Pfarrkirche St. Gertrud

Von wo man auch Dingelstädt betrachtet, die katholische Pfarrkirche „St. Gertrudis“ prägt das Stadtbild. Schon immer war die Pfarrkirche Dingelstädts der heiligen Gertrud geweiht, doch der heutige Kirchenbau ist längst nicht mehr derselbe wie eins. Die jetzige Pfarrkirche ist die dritte bekannte Kirche auf diesem Grundstück. Wann die erste Kirche erbaut wurde, wird wohl niemand mehr feststellen können. Jedoch wurde sie bereits im 14. Jahrhundert urkundlich erwähnt. Nach dem Ausbruch eines Feuers in der anliegenden Gemeindeschenke am 13. Mai 1688 brannte auch der erste Kirchenbau bis auf die Grundmauern nieder. Die Hitze war so groß, dass die fünf Flocken schmolzen und das Metall auf die Straße lief. Es wurde später wieder zu drei neuen Glocken verwendet, die im Jahr 1693 geweiht wurden. Die Kirche wurde wieder aufgebaut. Der barocke Turm wurde im Jahr 1695 fertig gestellt. Um die Mitte des 19. Jahrhunderts wurde die Kirche zu klein und man entschloss sich zu einem nun dritten Neubau. Am 12. April 1852 wurde die alte Kirche abgerissen und nach dem Neubau am 11. Oktober 1855 durch den Weihbischof Joseph Freusberg von Paderborn eingeweiht. Der dreischiffige Kirchenneubau erfolgte im gotischen Baustil. Als Baumaterial diente ein gelblicher, etwas weicher Muschelkalk, der sogenannte Mehlstein, im nahen Struth gebrochen und von Dingelstädter Bauern an Sonntagen herangefahren. Die nach Süden gerichtete Fassade besteht zudem aus Buntsandstein. Der Turm ist nur bis zum Hauptgesims hochgeführt und mit einem Dach abgedeckt.

Die Kirche hat eine Länge von 50 m und eine Breite von 22 m  und die Höhe beträgt im Chor 19 m, über dem Hauptschiff 13,5 m und über dem Hauptportal 21 m.

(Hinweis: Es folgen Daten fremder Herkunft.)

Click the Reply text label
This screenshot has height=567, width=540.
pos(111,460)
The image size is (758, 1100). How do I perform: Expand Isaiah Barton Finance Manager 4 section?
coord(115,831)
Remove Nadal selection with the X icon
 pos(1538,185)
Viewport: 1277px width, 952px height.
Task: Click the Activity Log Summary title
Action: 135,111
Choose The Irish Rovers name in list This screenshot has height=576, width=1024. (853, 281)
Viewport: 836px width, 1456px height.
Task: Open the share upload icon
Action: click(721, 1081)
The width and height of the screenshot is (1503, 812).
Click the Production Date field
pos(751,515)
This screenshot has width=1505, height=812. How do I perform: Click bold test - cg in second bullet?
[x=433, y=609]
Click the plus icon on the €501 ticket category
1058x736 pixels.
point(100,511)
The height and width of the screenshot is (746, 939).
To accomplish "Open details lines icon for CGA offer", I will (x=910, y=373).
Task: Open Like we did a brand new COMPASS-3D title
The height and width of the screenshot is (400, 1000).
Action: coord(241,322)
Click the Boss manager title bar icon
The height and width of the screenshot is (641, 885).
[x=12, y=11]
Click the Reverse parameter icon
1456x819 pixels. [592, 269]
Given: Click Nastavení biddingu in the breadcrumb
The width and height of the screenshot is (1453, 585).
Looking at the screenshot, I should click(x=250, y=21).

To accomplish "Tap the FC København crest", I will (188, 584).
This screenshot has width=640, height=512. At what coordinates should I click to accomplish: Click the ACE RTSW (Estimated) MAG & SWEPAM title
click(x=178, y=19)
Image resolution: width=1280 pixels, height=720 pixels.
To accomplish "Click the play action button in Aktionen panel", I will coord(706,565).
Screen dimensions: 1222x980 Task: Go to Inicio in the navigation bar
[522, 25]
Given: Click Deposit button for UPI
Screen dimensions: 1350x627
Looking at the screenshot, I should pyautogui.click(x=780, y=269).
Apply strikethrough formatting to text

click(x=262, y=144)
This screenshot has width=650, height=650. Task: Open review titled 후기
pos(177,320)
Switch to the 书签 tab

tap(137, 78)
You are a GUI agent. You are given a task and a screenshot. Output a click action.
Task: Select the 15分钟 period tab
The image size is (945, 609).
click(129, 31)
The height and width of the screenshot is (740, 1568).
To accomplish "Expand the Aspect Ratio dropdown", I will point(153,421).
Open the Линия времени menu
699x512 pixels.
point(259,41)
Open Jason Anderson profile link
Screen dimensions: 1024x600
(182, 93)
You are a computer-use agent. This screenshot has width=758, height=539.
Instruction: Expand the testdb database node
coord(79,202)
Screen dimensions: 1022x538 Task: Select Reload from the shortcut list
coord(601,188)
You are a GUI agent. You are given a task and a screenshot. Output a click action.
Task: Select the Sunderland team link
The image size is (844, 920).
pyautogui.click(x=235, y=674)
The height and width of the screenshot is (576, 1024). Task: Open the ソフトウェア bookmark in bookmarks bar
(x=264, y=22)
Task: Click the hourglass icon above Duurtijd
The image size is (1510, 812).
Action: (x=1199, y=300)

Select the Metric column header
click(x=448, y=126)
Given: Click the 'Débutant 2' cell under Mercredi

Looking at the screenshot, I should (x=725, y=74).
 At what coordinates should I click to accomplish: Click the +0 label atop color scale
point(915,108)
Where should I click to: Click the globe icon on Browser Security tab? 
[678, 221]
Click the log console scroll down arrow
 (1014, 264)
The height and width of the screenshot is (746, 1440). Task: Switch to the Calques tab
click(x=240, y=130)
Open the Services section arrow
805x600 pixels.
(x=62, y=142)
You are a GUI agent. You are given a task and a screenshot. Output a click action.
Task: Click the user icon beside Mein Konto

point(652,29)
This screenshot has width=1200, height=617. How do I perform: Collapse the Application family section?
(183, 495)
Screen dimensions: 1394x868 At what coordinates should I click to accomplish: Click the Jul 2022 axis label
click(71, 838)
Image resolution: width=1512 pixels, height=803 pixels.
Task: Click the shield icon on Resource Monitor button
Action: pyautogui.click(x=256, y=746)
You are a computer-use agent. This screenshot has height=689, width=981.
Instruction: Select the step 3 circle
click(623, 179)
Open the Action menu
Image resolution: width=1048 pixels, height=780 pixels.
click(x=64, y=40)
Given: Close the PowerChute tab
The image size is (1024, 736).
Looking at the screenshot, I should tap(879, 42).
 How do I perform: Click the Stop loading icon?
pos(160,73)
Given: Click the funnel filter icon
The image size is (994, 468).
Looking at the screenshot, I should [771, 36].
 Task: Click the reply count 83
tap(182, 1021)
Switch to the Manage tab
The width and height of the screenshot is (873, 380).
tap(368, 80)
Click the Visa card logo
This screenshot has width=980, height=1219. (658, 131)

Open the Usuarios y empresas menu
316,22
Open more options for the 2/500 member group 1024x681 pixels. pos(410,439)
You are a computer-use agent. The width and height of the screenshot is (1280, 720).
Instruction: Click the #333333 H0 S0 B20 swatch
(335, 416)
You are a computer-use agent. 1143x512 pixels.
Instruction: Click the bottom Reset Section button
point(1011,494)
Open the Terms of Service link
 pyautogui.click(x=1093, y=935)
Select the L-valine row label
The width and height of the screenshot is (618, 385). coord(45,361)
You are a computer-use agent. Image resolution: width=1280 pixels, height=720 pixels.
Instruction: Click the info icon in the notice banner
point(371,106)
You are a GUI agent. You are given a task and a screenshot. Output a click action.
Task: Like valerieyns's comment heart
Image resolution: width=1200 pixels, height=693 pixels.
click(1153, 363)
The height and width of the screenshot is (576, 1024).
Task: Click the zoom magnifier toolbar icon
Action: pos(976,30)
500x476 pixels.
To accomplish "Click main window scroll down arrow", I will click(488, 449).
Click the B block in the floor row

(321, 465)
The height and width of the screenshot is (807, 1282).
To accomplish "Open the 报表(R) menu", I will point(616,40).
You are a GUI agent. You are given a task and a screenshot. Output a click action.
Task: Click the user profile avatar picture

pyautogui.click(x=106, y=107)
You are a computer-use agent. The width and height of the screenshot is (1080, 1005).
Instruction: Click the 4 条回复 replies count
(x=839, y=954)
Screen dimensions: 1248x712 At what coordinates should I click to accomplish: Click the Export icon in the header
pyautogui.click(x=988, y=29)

Der Gesang und Lobpreis in der Pfarrkirche wird unterstützt von einer Feith-Orgel, die in den Jahren 1932/33 erbaut wurde. Sie hat 44 Register und wurde in den Jahren 2006-2009 zu fast 100% von der Orgelbaufirma Brode in Heiligenstadt restauriert und rekonstruiert.
Sie gehört zu den größten Orgeln des Eichsfeldes und wurde am 22. März 2009 von Herrn Weihbischof Dr. Reinhard Hauke geweiht.